Ausmus wouldn’t divulge details of the meeting, obviously. That’s not going to be his style, to have team issues playing out in the press. But I’d be surprised if it was heated, like Leyland’s epic blowup nine years ago. Ausmus, surely, just wanted to remind his team it was talented, and to keep the faith.
And to stay seated until the captain turns off the fasten-seatbelt light.
Question: Have you interviewed Miguel Cabrera? He’s one of those guys who acts like he really loves playing baseball. — Jim Skinner (twitter.com/SavoyTruffle14)
Answer: I have talked to Miguel, on several occasions. And he’s almost always a treat to speak with. For selfish reasons, I wish he’d talk more about himself, but you have to respect a guy that only wants to talk about the team, regardless of what accolades he’s in line for.
Oh, and by the way, your observations are dead on — Miguel simply loves to play the game, like an 8-year-old who’d play for nothing more than a postgame stop at the ice-cream stand.
Miguel is an interesting cat. There are two sides to him, just like there are to everybody, I suppose. He can be really talkative, outgoing and funny — he can be really funny — or he comes off as super reserved.
Interestingly, usually it’s after the games when he’s most reserved, even if he has a monster day at the plate and his team wins. I find this compelling. It’s almost as if this big kid is just a little sad there’s no more baseball to be played this day.
Question: How has Corey Knebel looked to you? — Shaun (twitter.com/ShaunMichael80)
Answer: I hesitate to answer this, since some suggest I’ve given Knebel, the hard-throwing Tigers reliever, too much ink already. But I can’t help it. He’s a fascinating kid, and just one of two members of the entire 2013 Major League Baseball draft class to be in the major leagues already. He’s the first member of the Tigers’ last two draft classes to make The Show.

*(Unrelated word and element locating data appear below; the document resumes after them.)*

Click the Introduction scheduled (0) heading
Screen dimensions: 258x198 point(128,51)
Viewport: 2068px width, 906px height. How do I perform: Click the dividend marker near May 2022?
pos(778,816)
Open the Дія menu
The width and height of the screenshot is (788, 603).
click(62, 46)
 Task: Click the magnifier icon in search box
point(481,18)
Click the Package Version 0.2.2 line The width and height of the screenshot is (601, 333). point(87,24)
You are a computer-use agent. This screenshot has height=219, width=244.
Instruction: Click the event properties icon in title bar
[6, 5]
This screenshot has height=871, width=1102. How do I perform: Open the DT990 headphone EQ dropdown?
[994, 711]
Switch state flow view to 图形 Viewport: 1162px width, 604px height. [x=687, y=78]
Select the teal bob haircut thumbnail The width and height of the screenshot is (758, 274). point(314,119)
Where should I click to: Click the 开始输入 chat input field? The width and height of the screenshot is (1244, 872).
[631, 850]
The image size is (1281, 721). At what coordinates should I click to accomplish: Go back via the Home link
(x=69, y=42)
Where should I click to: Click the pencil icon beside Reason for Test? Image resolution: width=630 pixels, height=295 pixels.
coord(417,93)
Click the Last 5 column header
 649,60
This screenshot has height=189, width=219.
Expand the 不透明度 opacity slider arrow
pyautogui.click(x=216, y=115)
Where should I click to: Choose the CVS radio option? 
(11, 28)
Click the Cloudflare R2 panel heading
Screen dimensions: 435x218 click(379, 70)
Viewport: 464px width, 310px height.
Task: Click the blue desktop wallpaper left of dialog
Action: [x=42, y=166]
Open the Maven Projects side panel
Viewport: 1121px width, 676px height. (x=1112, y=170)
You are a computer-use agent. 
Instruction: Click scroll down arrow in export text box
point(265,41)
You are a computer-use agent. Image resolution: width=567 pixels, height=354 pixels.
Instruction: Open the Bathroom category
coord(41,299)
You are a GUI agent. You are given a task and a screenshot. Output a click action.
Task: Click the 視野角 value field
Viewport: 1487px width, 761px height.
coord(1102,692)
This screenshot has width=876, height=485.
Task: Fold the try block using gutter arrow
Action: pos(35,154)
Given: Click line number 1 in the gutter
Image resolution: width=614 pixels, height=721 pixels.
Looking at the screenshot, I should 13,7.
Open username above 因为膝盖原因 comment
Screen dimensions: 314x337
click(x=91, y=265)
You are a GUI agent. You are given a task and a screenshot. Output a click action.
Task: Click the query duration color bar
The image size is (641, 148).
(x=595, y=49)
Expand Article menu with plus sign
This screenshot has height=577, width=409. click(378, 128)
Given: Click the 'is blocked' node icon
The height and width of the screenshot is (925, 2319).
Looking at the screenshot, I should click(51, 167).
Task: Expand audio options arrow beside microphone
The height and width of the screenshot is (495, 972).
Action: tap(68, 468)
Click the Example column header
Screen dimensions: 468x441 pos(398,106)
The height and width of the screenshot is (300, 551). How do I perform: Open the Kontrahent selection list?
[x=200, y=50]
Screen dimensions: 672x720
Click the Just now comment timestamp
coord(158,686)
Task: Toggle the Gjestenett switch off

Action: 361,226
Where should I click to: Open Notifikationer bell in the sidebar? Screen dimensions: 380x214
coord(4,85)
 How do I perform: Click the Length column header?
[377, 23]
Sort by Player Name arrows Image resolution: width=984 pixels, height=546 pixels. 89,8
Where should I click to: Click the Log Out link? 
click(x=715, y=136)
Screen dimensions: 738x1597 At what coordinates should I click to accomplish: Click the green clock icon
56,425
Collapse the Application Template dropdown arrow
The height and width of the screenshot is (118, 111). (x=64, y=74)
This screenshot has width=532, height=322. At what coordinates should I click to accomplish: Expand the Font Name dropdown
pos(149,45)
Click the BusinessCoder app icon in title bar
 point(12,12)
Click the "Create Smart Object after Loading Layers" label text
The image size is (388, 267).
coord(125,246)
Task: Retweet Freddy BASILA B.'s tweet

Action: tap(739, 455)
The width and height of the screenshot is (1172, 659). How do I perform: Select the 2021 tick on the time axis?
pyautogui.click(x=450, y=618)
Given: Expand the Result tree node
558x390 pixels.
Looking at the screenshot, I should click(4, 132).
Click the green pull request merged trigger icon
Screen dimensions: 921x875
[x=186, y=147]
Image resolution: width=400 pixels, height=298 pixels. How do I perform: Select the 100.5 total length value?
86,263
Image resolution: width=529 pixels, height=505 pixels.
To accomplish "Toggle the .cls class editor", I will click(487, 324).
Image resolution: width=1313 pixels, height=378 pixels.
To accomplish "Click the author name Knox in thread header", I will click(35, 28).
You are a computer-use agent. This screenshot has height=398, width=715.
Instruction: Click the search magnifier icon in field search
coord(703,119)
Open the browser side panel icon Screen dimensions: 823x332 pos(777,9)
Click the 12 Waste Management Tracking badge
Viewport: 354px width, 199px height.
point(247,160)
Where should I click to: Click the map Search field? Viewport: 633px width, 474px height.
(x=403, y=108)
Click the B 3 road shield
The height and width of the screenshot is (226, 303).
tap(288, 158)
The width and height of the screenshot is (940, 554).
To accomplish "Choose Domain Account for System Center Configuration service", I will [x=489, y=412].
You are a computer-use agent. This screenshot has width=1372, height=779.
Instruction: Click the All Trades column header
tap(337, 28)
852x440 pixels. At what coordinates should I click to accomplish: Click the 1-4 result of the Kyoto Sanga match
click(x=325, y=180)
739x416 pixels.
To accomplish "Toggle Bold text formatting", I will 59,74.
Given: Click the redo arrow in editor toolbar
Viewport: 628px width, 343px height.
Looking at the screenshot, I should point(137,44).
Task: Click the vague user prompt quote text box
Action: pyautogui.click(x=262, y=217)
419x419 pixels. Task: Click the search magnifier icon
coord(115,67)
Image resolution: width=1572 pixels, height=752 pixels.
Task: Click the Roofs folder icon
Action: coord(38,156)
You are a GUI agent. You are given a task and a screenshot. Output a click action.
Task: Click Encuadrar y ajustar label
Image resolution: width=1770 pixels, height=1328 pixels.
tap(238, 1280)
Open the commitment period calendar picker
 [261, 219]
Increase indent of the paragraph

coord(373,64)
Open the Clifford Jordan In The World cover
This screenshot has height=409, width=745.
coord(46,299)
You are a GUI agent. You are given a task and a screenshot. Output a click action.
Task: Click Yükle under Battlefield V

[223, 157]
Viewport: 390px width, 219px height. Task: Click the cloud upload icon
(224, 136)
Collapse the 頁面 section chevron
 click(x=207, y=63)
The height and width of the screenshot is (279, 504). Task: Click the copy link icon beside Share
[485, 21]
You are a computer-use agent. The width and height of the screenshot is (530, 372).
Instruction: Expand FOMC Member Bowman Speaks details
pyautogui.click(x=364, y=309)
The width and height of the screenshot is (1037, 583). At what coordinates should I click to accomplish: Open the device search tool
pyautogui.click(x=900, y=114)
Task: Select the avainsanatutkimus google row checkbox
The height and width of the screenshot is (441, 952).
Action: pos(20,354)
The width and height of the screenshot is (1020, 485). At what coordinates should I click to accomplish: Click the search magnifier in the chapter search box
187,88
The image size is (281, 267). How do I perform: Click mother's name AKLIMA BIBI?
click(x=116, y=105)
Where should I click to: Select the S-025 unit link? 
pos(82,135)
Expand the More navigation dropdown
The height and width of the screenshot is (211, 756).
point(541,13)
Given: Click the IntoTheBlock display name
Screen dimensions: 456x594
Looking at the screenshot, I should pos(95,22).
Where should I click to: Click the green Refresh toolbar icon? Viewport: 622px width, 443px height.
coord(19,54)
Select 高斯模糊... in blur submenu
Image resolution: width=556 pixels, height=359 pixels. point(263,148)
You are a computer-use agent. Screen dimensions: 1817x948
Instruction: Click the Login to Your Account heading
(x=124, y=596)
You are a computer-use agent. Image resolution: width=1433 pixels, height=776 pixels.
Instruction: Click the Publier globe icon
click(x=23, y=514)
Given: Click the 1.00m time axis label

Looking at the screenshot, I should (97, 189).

He came with high billing, but some caution tape, too. And for the most part, Knebel’s been exactly what I thought he’d be.
The kid has an absolutely devastating, knee-buckling curve — that will be his strikeout pitch in the majors. It truly is a plus-plus pitch. Even if it’s hung — and he’s hung a few – it’s not a cookie, because of the deceptively violent motion he throws with.
The fastball is promising too, but he still needs to locate that better — particularly lower in the zone.
The Tigers knew this when they brought him up, but they were willing to let him learn on the fly.
After all, there’s not much more for Knebel, 22, to learn in the minors.